▸ **Given records**:
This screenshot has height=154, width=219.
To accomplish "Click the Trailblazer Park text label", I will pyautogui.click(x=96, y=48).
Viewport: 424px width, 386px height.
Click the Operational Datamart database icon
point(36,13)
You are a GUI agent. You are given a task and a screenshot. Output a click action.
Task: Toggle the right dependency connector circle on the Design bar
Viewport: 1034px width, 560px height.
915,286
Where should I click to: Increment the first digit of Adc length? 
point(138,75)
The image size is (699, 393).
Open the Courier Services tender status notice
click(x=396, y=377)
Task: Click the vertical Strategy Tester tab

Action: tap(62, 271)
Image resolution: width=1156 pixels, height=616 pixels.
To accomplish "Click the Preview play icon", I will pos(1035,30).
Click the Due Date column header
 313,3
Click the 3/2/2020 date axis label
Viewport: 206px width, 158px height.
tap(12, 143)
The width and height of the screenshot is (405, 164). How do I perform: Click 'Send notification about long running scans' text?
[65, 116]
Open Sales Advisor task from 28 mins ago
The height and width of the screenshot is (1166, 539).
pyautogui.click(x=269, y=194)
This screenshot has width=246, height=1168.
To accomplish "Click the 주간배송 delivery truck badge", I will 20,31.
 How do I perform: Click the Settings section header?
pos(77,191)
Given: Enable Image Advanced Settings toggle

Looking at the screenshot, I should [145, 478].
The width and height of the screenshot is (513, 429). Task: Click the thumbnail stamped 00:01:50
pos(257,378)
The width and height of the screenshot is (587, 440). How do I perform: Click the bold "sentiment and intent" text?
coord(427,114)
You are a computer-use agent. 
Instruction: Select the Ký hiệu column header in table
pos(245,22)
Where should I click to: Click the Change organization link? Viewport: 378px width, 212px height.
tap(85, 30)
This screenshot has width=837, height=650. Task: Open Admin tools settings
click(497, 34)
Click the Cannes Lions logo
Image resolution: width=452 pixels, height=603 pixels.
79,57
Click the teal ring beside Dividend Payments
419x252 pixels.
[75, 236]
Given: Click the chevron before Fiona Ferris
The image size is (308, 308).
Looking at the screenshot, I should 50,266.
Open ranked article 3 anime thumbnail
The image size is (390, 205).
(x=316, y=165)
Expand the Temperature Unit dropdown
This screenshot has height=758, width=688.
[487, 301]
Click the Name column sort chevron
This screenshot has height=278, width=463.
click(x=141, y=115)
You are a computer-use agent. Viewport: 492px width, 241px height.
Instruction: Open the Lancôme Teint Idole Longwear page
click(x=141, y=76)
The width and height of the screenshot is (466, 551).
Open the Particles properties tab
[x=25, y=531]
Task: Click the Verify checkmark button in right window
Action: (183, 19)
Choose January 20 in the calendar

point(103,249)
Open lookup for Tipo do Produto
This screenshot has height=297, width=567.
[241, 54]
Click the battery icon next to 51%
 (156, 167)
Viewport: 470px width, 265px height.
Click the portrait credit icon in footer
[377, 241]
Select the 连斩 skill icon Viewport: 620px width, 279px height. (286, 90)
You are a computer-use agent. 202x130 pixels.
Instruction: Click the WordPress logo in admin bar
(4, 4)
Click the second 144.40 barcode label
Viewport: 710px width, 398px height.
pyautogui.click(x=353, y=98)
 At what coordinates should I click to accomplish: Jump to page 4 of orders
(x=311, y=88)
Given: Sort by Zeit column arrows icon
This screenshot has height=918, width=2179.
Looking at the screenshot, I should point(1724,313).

▸ **What is required**: Copy each line of the records containing the string "will".

▸ **Exercise solution**:
To accomplish "Click the Trailblazer Park text label", I will pyautogui.click(x=96, y=48).
To accomplish "Click the Preview play icon", I will pos(1035,30).
To accomplish "Click the 주간배송 delivery truck badge", I will 20,31.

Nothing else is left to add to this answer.